This is one of the 52 terms in The Language of Content Strategy published by XML Press in 2014 and the contributor for this term is Joe Gollner.
What is it?
The application of engineering discipline to the design, acquisition, management, delivery, and use of content and the technologies deployed to support the full content lifecycle.
Why is it important?
Ensures that improvement investments achieve the greatest benefits by introducing rigorous discipline to the design of content and associated technical and business processes.
Why does a content strategist need to know this?
Engineering applies scientific principles to the design, development, support, and use of systems that are themselves made up of structures and processes.
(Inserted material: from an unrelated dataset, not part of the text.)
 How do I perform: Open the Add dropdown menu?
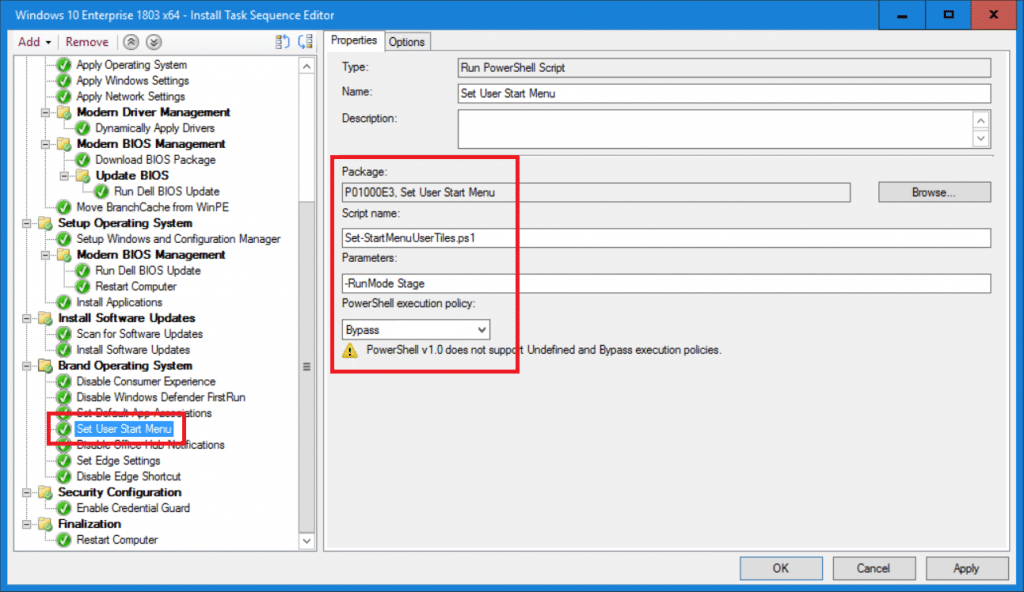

The challenge of engineering is to design systems that balance and integrate a variety of considerations including usability, sustainability, affordability, manufacturability, efficiency, and effectiveness. To overcome this challenge, engineering approaches these objectives with a methodical use of precedents, standards, frameworks, measurement, testing, and state-of-the-art technologies.
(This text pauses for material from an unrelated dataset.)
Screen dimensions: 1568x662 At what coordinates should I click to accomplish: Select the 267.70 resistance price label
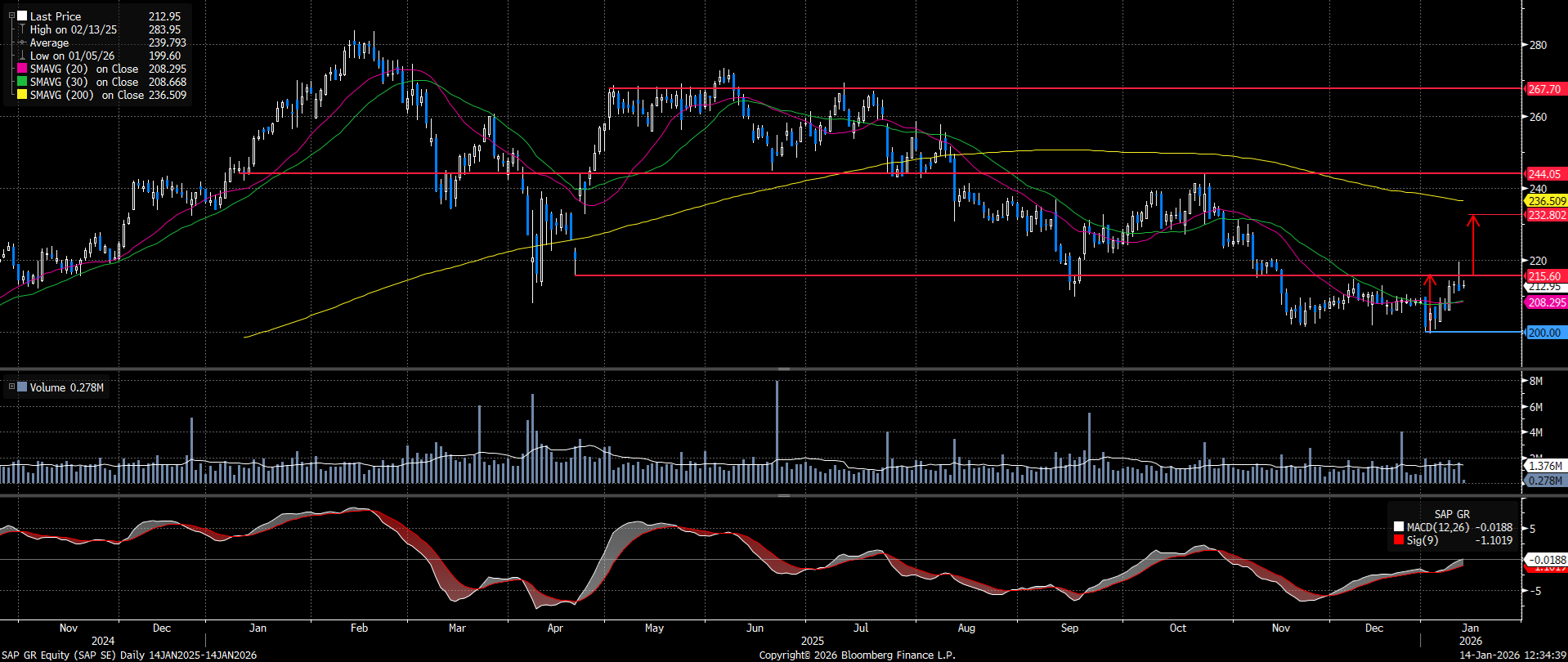coord(1543,89)
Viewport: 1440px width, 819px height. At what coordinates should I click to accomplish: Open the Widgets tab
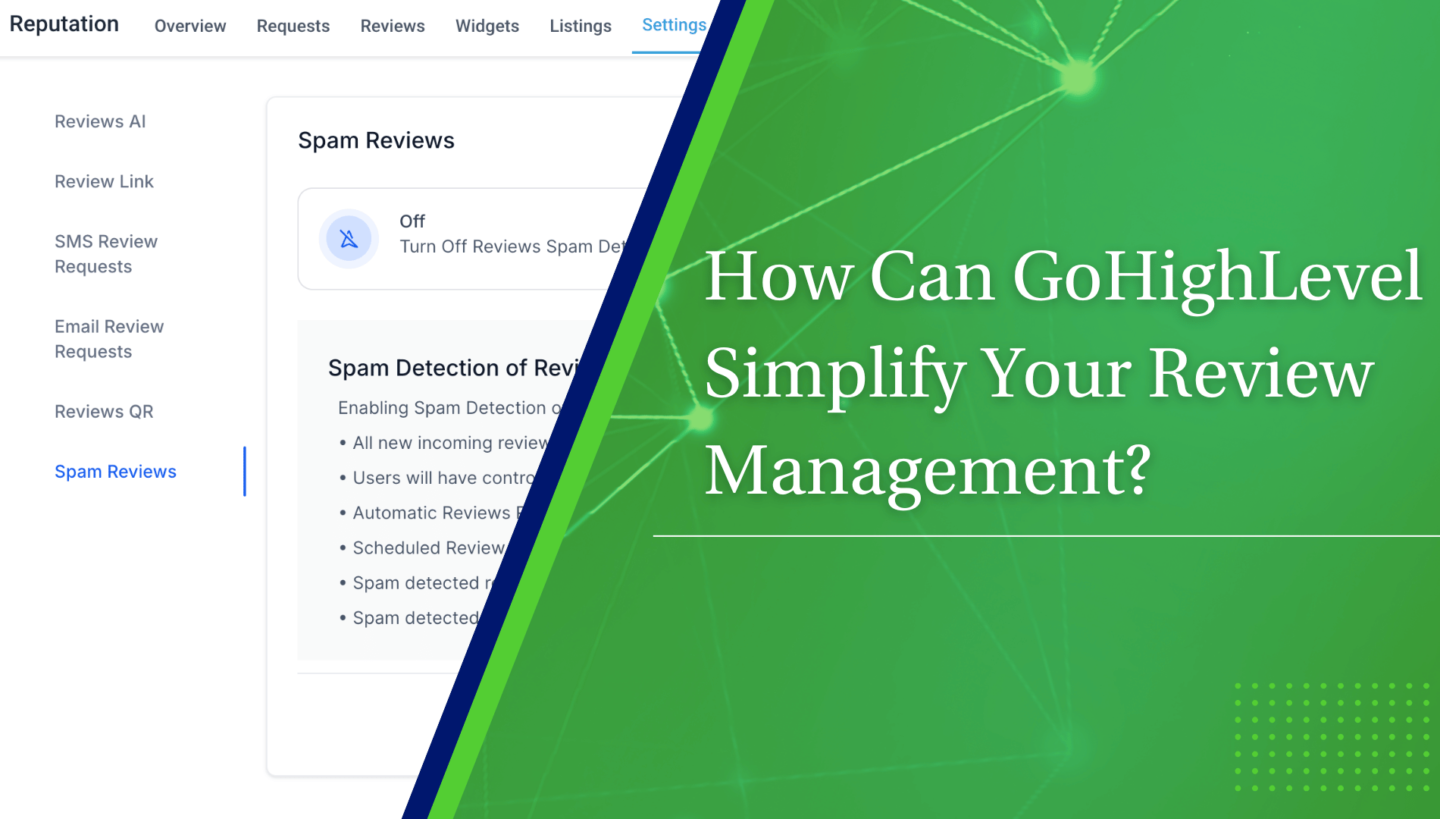(x=487, y=26)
It has become increasingly obvious that, in the 21st century, the business of content cannot continue to operate as a cottage industry. However well-intentioned they may be, professionals working in isolation and leveraging their preferred desktop tools and personalized techniques simply cannot keep up with the demands of a rapidly evolving, and increasingly digital, global economy.
Content engineering seeks to bring the business of content into the modern era by ensuring that content structures, tools, and processes are designed in a way that will make the most of current best practices, proven content technologies, applicable design patterns, and existing implementation experience.
Simply put, the discipline of content engineering represents the context within which content strategists, and indeed everyone involved in the content lifecycle, will operate from now on.